◆ Exercise ◆
Copy out every line of the items below that contains the string "village", treating uppercase and lowercase letters as different.
BEGIN Rows
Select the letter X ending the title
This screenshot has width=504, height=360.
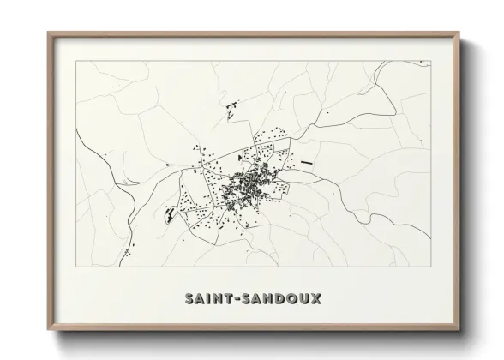[317, 298]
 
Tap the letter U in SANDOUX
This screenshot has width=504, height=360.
[305, 298]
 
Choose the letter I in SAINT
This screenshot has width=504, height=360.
[213, 298]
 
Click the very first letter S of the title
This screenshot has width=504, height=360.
[189, 298]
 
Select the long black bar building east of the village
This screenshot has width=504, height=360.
[307, 161]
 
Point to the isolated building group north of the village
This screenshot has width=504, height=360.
[231, 109]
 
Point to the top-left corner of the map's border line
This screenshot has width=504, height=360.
[76, 61]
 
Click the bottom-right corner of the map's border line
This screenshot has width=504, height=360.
[430, 268]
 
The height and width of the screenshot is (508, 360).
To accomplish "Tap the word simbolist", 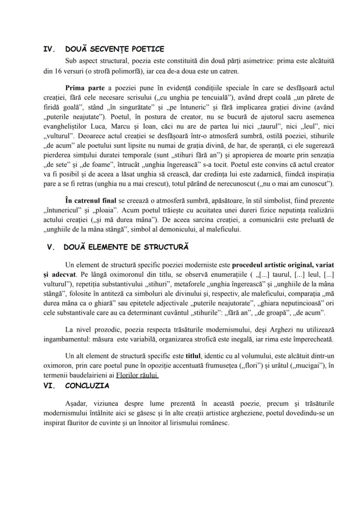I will (x=279, y=201).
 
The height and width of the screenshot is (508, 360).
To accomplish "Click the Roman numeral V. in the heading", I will (x=51, y=247).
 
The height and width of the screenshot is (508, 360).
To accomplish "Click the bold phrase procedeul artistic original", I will (x=276, y=264).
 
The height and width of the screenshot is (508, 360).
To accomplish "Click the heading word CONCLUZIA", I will (x=87, y=385).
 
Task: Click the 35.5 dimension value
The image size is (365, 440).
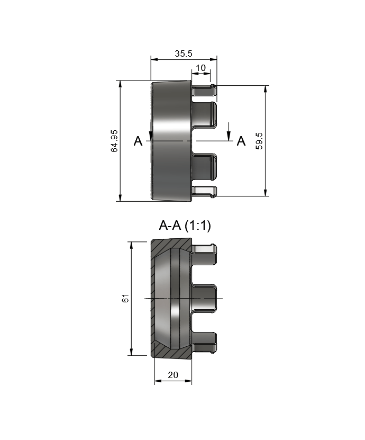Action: [x=184, y=53]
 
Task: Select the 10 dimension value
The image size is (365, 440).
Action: [x=200, y=68]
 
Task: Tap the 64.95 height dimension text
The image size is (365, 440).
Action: [x=114, y=141]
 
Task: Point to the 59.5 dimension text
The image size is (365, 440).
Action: [x=260, y=141]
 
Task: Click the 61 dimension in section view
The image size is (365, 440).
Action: [x=125, y=298]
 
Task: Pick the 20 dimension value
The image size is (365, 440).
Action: [x=173, y=375]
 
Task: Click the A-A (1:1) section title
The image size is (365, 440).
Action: [x=185, y=225]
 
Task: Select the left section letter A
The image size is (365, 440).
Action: [x=138, y=141]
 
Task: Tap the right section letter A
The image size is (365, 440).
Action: [x=241, y=141]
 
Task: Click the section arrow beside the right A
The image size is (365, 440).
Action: [x=229, y=132]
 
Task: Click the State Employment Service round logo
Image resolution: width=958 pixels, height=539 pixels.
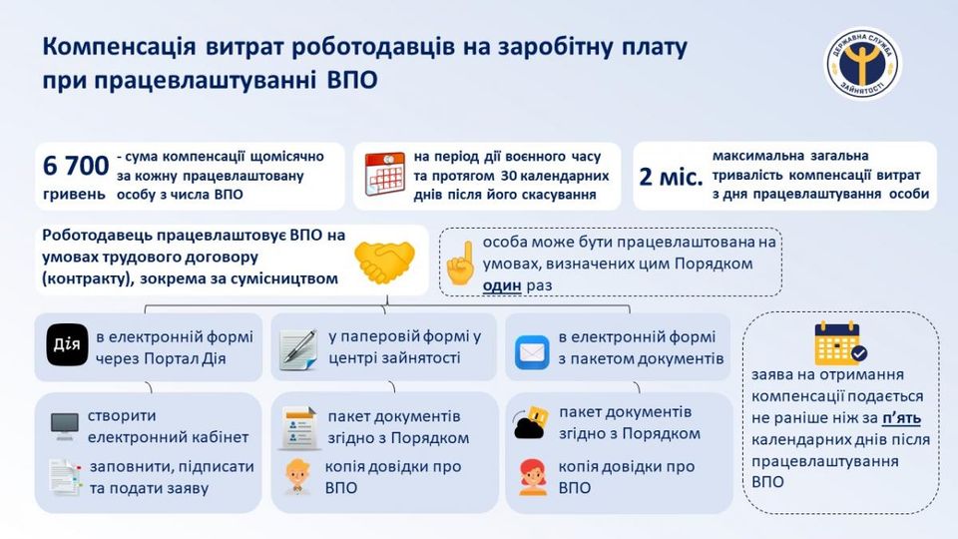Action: click(862, 64)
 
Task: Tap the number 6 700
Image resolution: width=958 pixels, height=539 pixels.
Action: click(76, 166)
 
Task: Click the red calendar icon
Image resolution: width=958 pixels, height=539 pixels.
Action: click(385, 174)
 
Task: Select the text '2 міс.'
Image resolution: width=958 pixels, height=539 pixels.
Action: click(671, 177)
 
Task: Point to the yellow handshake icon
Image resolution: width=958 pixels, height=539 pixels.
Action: click(384, 262)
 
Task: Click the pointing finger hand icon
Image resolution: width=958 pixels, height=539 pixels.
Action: click(461, 264)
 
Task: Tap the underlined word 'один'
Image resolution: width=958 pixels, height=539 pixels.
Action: click(502, 285)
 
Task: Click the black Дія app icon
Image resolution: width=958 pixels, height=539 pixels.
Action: click(67, 345)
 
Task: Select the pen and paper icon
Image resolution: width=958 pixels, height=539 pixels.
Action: click(298, 349)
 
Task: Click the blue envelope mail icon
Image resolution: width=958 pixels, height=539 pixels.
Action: click(532, 352)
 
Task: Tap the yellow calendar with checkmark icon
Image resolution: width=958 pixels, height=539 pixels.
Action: click(840, 342)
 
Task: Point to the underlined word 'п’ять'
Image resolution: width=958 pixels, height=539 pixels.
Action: click(901, 418)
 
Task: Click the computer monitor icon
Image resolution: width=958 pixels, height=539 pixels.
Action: click(64, 425)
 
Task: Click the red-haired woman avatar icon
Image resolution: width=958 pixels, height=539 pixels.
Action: click(533, 477)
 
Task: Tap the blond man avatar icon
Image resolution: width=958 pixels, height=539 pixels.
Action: click(297, 476)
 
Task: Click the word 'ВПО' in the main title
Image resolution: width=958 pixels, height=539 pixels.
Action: click(352, 80)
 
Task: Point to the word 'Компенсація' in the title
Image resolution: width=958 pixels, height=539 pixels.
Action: click(119, 48)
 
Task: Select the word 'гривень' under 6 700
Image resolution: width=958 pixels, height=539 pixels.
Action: click(74, 195)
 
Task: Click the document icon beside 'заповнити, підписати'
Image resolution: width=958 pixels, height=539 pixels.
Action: click(65, 477)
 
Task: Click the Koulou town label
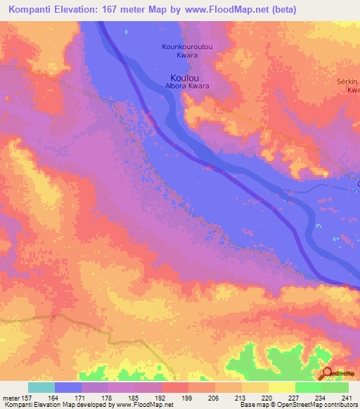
END Rows
◆ Exercise result ◆
Select the long black bar building east of the village
Point to the isolated building group north of the village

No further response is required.